>>>

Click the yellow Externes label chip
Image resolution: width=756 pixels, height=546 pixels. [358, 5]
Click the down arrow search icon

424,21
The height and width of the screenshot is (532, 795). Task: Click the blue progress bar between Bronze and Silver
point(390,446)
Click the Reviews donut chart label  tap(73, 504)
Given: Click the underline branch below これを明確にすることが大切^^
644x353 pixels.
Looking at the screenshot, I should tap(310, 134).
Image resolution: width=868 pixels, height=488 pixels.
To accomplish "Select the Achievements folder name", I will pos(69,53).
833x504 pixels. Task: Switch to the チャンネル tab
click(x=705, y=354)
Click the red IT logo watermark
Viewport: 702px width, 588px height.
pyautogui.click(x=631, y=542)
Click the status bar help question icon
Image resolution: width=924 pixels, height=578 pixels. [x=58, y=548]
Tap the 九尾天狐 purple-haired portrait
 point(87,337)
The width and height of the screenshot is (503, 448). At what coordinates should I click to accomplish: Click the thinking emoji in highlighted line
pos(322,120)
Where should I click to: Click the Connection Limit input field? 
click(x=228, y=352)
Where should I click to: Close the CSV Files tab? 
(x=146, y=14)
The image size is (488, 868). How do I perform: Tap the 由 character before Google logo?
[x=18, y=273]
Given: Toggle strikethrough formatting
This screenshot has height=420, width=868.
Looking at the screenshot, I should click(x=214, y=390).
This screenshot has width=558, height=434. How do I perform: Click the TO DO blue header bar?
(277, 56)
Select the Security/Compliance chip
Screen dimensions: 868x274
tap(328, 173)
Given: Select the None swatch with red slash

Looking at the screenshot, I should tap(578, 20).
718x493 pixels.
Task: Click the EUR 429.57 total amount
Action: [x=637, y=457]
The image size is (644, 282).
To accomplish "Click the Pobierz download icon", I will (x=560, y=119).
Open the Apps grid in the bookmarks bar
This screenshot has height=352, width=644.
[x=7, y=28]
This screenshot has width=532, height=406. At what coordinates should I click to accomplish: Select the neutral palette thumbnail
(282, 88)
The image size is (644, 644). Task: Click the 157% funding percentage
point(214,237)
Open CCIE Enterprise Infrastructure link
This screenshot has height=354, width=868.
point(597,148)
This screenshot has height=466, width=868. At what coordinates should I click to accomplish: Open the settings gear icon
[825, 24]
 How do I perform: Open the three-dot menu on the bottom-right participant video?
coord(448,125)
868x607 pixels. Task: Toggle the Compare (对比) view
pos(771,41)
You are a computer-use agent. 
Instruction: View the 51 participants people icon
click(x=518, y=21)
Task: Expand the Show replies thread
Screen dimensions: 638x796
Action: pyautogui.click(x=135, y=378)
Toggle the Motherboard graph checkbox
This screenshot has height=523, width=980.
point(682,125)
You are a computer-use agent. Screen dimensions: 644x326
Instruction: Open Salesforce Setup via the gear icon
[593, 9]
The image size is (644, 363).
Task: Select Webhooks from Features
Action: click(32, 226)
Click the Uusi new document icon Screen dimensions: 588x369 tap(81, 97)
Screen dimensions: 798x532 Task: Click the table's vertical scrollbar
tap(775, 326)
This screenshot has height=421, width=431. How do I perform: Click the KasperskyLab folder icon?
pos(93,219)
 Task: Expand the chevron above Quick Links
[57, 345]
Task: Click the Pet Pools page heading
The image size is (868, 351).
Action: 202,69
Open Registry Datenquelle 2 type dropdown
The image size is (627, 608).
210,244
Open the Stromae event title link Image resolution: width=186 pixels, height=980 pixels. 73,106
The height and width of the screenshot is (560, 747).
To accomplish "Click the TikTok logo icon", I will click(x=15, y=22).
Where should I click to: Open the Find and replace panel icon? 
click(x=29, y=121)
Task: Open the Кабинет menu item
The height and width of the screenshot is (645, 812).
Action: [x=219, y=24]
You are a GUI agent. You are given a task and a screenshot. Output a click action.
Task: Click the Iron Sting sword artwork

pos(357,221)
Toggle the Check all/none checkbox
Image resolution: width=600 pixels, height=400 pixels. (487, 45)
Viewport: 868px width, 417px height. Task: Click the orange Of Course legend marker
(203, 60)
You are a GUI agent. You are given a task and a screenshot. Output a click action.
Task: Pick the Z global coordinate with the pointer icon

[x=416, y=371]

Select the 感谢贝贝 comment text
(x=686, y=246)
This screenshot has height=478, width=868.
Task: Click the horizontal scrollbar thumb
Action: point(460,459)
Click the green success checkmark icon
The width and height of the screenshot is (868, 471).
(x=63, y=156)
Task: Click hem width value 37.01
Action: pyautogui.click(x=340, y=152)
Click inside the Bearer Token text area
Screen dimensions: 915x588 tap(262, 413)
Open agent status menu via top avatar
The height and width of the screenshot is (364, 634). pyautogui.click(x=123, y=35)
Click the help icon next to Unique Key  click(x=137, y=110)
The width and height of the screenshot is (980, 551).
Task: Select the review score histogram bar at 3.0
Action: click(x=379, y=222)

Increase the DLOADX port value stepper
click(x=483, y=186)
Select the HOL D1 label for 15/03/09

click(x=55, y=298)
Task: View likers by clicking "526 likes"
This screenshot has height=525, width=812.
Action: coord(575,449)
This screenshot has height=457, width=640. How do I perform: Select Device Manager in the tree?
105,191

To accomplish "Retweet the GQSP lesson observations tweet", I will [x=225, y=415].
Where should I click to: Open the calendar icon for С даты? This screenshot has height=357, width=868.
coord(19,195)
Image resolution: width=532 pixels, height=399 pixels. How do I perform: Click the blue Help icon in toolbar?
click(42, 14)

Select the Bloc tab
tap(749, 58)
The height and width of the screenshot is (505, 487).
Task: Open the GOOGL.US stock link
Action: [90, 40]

<<<

Starting with the line that contains "Where should I click to: Open the calendar", return every line through the last one of the records, exactly as written.

Where should I click to: Open the calendar icon for С даты? This screenshot has height=357, width=868.
coord(19,195)
Image resolution: width=532 pixels, height=399 pixels. How do I perform: Click the blue Help icon in toolbar?
click(42, 14)

Select the Bloc tab
tap(749, 58)
The height and width of the screenshot is (505, 487).
Task: Open the GOOGL.US stock link
Action: [90, 40]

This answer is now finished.